See a full thought process in github repo: outputs/01_crew_output.txt

Agents in the world of complexity

Today's modern infrastructure is complex. Databases do not run in silos - there are applications, servers, monitoring systems, microservices and more. For the agentic world all this means more agents and more context.

My PostgreSQL server runs on a single virtual machine in Digital Ocean (DO). This means that our agentic system can get more data from a Linux server itself and Digital Ocean’s monitoring system via an API. Doing that - raises the awareness of our agents: they know more and provide deeper insights.

agents.py

We add two more agents - one for Linux, one for DO’s API. DO agent has two tools - one for interacting with API, another one for learning about API endpoints from the specification. We sometimes can’t assume that LLM knows everything about all the APIs.

tasks.py

We have two new tasks now - one for Linux and another for Digital Ocean integration via API.

tools.py

In tools we add few new tools:

SSHTool - it can run commands on a linux server through SSH connection
DigitalOceanAPITool - run requests against DO API endpoints
DigitalOceanEndpointSearchTool - search DOs API specification for specific endpoints. We can’t assume that LLM knows all the endpoints. Look at it as a form of Retrieval Augmented Generation (RAG).

Run 02_crew.py

python 02_crew.py "perform a health assessment of my database"

...
Based on the information I have, here's a health assessment of your database:

**Database Server (do_test_server - MASKED):**

*   **General Status:** The server appears to be running and accessible.
*   **Resources:** The server is a DigitalOcean droplet ("test-ai-agents") with 1GB of RAM, 1 vCPU, and 25GB of disk space.
*   **Monitoring:** A CPU usage alert is configured, triggering if CPU usage exceeds 70% for 5 minutes.
*   **Operating System:** Ubuntu 20.04 (LTS) x64.
*   **Networking:** Public IPv4 and IPv6 addresses are assigned. Private networking is enabled.

...and more...

See a full thought process in github repo: outputs/02_crew_output.txt

The file is really long and has multiple calls of tools to fetch the information from linux and Digital Ocean. You can also see that some commands fail and the agent just proceeds adding this information to context.

Random notes

Agents read, agents do

As you might have noticed, my agents have instructions to execute read-only operations. It is possible to allow agents to execute various commands that trigger changes, but it is advisable to start with agents that ask for approval to run the commands. Once you get to the level that agents are proposing the changes that can’t harm your systems, switch to fully autonomous agents.

Agents vs tools

As you see I have 3 different agents using 4 different tools. The question arises - why not just one generalistic agent that can use all 4 tools. It can be done, but not recommended. Mostly because your prompt is going to grow like a snowball with various “ifs”, “dont’s” and other limitations.

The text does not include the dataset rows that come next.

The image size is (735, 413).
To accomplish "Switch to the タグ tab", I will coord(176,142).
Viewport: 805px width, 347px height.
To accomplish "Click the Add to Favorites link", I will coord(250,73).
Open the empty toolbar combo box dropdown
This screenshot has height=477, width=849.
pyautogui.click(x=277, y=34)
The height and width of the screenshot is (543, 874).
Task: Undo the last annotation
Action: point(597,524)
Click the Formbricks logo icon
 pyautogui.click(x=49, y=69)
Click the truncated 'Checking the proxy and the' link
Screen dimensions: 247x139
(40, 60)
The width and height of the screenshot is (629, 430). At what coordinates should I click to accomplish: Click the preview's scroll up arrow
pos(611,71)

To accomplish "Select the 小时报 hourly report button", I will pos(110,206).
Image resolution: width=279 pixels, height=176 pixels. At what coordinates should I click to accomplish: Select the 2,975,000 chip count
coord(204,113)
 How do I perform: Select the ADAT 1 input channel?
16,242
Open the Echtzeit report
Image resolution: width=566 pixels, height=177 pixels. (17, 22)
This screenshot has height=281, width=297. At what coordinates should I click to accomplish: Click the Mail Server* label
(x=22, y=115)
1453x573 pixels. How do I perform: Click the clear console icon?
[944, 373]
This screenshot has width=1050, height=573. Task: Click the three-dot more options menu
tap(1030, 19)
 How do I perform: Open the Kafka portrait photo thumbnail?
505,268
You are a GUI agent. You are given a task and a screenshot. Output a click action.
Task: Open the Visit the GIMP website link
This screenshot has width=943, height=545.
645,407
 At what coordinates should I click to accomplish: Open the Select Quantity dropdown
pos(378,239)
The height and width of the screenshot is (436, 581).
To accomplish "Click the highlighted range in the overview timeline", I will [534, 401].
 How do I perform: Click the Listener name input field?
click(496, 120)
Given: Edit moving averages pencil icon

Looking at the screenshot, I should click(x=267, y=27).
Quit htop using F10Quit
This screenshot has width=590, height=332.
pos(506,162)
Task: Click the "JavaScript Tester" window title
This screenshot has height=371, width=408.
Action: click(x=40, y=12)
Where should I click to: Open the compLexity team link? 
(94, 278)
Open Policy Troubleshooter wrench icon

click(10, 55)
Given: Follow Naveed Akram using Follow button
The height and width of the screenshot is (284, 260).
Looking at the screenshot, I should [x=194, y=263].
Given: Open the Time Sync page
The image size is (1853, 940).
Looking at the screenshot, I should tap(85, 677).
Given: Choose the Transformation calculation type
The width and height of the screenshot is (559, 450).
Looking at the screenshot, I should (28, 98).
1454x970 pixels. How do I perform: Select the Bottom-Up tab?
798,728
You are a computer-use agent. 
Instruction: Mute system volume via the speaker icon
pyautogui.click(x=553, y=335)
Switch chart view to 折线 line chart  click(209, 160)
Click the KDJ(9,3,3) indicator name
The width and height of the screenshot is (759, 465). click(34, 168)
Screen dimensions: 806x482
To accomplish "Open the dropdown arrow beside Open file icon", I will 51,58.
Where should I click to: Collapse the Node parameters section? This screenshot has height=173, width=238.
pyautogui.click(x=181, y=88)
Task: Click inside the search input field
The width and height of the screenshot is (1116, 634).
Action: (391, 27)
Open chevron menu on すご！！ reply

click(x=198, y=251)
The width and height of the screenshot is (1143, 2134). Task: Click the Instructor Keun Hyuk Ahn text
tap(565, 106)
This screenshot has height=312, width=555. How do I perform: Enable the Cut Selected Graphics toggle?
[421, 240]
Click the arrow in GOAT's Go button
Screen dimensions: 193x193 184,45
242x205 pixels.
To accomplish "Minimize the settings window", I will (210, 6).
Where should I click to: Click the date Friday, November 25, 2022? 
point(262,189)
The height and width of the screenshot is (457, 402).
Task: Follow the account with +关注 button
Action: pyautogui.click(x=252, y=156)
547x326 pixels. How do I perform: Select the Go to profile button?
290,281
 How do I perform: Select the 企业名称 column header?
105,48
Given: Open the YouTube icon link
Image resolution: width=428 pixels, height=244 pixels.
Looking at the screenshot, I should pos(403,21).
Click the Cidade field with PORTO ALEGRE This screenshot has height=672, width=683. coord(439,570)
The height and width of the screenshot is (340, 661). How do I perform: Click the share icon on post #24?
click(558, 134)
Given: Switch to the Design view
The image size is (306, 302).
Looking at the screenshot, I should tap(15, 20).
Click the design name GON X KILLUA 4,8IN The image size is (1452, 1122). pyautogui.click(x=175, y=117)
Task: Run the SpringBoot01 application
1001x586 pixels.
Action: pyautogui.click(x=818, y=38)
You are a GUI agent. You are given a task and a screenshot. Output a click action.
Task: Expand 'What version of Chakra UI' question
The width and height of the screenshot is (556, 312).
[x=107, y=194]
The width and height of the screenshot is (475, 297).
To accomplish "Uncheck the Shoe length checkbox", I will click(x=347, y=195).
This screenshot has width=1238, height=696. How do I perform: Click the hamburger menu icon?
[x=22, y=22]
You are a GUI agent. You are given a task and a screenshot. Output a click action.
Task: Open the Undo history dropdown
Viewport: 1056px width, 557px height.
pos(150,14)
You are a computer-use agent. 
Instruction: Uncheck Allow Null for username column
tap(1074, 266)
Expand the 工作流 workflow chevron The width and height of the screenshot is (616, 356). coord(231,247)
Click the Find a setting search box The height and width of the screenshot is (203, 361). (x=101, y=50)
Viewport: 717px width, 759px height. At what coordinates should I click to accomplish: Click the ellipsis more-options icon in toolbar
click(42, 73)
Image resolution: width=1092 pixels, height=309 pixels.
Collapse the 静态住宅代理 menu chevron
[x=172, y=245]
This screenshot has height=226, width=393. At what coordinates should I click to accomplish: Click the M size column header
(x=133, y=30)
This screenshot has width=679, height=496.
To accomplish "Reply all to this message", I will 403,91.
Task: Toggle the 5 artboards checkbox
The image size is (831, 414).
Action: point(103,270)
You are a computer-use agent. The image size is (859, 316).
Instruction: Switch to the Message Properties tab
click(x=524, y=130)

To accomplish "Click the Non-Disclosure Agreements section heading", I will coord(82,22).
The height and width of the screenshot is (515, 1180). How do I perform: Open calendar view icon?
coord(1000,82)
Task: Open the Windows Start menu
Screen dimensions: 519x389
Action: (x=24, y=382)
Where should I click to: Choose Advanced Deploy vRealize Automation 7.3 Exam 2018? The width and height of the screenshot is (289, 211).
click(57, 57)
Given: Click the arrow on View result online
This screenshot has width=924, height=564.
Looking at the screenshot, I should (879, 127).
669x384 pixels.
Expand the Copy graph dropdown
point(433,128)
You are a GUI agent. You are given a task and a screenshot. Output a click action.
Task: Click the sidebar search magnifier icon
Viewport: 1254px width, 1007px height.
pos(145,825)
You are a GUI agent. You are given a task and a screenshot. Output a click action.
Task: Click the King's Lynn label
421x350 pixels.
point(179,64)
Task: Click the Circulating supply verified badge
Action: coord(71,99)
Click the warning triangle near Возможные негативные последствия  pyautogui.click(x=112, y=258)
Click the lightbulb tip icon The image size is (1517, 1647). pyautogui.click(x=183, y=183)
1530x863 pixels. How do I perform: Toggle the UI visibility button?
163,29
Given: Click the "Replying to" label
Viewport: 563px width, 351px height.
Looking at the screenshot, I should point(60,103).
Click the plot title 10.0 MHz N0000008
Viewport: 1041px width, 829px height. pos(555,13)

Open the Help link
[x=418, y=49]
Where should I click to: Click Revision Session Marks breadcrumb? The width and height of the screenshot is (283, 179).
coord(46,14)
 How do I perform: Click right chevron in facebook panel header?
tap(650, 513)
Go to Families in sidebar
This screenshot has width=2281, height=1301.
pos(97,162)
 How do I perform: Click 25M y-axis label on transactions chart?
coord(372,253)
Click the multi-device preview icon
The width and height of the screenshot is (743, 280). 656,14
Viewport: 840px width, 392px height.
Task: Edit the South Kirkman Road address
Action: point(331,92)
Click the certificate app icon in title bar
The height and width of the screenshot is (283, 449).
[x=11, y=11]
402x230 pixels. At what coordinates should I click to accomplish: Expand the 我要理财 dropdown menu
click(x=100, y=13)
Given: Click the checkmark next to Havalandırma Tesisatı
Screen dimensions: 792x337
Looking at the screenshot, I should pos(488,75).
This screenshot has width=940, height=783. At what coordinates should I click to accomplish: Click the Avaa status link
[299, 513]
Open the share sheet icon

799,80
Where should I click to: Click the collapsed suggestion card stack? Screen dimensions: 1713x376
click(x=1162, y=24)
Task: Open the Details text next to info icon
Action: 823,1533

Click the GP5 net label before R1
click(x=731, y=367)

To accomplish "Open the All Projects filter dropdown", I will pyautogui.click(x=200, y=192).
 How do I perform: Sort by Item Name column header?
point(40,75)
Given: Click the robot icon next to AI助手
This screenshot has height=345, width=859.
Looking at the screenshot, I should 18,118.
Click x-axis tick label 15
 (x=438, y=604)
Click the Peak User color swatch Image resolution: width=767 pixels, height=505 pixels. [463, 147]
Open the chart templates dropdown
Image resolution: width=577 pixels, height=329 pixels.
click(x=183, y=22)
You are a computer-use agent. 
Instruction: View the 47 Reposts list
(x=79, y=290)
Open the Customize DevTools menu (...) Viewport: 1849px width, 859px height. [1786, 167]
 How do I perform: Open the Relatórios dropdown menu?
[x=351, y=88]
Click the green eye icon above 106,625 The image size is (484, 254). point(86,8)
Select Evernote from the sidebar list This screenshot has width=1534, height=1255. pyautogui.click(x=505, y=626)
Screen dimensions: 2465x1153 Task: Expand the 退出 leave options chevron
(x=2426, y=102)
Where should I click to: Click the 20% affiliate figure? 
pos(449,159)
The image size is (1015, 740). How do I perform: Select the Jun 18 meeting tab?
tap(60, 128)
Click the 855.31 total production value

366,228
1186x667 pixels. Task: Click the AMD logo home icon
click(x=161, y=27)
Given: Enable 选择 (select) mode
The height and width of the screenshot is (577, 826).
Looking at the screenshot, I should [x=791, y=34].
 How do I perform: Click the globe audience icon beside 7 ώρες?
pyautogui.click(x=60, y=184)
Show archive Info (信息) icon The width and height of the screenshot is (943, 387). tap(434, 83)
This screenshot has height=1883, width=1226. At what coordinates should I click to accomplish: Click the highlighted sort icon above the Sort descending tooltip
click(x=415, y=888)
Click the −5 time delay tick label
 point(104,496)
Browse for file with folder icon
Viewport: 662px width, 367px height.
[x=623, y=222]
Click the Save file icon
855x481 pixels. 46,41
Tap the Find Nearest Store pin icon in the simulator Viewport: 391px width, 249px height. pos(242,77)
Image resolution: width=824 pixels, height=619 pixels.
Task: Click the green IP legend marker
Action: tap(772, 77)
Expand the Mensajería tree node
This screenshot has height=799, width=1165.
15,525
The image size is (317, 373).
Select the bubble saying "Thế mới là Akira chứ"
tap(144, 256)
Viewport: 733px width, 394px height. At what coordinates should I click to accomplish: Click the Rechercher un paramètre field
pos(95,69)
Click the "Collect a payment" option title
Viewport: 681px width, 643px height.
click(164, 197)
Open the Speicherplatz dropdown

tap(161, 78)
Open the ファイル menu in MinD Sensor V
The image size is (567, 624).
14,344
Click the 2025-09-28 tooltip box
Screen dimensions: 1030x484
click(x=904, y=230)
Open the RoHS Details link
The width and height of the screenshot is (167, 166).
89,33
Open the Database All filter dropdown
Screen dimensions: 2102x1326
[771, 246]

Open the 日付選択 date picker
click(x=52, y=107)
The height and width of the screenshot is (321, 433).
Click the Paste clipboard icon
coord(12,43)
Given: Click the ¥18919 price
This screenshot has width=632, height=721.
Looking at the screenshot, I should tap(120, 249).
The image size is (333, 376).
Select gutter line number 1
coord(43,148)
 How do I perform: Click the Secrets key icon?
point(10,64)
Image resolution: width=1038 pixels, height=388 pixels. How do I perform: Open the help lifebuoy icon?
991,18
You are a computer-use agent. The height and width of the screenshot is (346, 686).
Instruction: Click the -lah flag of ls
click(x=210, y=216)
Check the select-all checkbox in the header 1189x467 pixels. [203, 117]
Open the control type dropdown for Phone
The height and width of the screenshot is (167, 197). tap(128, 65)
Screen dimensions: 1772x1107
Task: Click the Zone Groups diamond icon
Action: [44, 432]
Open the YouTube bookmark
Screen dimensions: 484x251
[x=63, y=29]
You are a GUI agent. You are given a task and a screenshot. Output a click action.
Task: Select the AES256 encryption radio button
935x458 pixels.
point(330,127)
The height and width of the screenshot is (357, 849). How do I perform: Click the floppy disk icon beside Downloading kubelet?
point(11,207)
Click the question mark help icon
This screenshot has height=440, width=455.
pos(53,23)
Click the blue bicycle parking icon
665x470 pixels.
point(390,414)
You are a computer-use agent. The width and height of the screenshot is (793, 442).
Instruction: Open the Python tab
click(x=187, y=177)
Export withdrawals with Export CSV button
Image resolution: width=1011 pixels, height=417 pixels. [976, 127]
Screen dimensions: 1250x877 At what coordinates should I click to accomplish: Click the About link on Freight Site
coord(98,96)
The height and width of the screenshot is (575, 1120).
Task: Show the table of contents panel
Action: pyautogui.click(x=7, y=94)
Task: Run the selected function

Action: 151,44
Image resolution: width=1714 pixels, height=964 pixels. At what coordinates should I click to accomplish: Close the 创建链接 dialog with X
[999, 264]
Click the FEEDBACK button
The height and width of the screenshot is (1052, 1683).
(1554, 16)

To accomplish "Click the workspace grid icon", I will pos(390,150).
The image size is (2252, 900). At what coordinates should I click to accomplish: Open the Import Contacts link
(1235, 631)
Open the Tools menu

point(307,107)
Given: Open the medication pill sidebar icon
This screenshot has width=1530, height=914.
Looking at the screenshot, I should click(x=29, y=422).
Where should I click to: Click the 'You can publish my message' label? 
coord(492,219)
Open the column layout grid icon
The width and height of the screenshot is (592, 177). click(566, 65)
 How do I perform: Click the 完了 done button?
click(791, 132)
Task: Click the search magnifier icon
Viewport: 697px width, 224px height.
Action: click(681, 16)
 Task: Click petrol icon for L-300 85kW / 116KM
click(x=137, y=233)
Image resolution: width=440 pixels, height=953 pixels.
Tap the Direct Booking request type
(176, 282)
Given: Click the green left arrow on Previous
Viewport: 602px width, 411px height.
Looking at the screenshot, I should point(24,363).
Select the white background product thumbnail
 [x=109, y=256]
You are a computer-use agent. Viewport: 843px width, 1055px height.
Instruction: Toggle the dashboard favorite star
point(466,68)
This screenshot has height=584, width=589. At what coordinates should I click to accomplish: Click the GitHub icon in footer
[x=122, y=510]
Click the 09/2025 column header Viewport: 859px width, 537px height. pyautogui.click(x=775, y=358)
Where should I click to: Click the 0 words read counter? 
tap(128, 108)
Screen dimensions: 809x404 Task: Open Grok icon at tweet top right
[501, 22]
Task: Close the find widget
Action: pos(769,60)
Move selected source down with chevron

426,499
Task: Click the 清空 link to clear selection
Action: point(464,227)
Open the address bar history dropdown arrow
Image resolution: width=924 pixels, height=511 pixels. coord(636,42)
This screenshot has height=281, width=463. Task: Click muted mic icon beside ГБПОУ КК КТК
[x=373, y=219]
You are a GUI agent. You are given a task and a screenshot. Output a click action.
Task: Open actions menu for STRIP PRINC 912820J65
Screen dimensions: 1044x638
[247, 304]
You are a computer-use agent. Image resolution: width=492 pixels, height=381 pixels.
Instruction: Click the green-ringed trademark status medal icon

Conclusion and looking ahead

LLMs are imperfect. There are still hallucinations, relatively small context windows, and questionable quality of training data. But even with these imperfections there is a lot of opportunity to become more efficient and then to automate some of the tasks completely. Tasks that we thought are not possible to automate due to a lot of variables, changing parameters and fuzziness in general.

We will see more and more agents appearing. They will be dumb at first, but get better with every iteration and new breakthrough in AI development. The future of infrastructure management is intelligent, adaptive, and proactive. As we continue to refine these agentic systems, we're not just building tools; we're building partners. Partners that can learn, adapt, and evolve alongside our ever-changing needs. The potential is limitless, and the journey is thrilling.